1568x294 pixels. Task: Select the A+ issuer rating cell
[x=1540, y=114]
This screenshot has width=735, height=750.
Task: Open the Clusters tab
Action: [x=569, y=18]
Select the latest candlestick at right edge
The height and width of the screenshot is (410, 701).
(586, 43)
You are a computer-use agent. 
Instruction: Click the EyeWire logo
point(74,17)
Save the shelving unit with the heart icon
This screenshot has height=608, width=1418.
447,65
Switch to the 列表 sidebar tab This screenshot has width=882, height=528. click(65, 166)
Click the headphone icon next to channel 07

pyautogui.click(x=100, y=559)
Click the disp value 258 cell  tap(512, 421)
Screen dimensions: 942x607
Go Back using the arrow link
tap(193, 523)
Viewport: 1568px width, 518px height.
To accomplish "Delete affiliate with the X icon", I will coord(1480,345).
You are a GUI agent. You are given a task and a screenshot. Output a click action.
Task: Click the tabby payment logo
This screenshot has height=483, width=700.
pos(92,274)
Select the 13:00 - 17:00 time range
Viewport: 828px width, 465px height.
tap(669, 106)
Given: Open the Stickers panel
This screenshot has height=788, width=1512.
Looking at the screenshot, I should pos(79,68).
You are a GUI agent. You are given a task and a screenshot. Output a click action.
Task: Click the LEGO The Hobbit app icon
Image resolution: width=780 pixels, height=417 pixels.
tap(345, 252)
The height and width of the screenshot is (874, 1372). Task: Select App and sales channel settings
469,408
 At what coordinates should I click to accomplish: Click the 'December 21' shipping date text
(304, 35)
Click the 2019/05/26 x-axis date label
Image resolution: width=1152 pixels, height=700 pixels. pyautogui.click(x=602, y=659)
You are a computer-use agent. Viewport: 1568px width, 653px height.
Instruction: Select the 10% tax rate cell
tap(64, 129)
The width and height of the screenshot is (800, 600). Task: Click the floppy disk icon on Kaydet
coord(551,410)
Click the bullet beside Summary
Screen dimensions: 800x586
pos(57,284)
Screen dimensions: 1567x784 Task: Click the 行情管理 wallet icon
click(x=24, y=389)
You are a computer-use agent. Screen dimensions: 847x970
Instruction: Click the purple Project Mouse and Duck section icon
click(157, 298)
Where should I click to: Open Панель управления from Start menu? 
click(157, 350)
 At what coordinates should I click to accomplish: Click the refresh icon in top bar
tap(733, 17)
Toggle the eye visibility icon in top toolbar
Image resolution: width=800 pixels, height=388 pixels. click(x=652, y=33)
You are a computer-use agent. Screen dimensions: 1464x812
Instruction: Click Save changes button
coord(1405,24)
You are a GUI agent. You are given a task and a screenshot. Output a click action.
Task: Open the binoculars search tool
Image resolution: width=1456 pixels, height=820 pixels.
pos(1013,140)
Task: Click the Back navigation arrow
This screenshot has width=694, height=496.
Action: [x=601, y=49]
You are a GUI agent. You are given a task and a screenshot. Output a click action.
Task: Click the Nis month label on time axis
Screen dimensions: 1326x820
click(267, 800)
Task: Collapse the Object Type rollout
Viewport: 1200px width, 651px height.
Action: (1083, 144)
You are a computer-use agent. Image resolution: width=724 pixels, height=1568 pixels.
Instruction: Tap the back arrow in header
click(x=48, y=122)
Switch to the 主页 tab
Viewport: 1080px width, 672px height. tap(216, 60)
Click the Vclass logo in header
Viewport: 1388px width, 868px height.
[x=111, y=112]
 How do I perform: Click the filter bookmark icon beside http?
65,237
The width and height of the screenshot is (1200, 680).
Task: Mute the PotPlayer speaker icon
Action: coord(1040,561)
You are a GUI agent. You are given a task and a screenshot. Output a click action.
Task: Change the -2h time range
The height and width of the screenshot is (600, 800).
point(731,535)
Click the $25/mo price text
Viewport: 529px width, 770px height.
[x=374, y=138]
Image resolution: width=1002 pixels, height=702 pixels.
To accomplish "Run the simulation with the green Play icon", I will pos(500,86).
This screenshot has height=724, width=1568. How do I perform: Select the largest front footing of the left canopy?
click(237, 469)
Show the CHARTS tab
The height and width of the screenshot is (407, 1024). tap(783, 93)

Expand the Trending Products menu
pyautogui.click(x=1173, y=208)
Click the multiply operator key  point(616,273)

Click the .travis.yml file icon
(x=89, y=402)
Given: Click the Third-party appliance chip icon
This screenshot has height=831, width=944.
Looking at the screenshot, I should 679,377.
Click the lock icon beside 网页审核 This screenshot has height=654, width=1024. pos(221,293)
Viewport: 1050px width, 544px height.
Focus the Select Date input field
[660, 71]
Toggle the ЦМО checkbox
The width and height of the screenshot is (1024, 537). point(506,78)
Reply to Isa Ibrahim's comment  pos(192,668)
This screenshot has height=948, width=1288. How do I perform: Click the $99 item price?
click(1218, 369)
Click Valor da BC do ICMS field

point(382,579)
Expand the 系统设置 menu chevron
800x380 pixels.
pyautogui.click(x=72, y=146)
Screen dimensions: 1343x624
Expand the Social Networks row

==*==

_What you have to do_
Give back, exactly as written, the stretch from the line with "This screenshot has height=788, width=1512." through the line with "You are a computer-use agent. Viewport: 1568px", and no other lines from the records above.

_Response_
This screenshot has height=788, width=1512.
Looking at the screenshot, I should pos(79,68).
You are a GUI agent. You are given a task and a screenshot. Output a click action.
Task: Click the LEGO The Hobbit app icon
Image resolution: width=780 pixels, height=417 pixels.
tap(345, 252)
The height and width of the screenshot is (874, 1372). Task: Select App and sales channel settings
469,408
 At what coordinates should I click to accomplish: Click the 'December 21' shipping date text
(304, 35)
Click the 2019/05/26 x-axis date label
Image resolution: width=1152 pixels, height=700 pixels. pyautogui.click(x=602, y=659)
You are a computer-use agent. Viewport: 1568px width, 653px height.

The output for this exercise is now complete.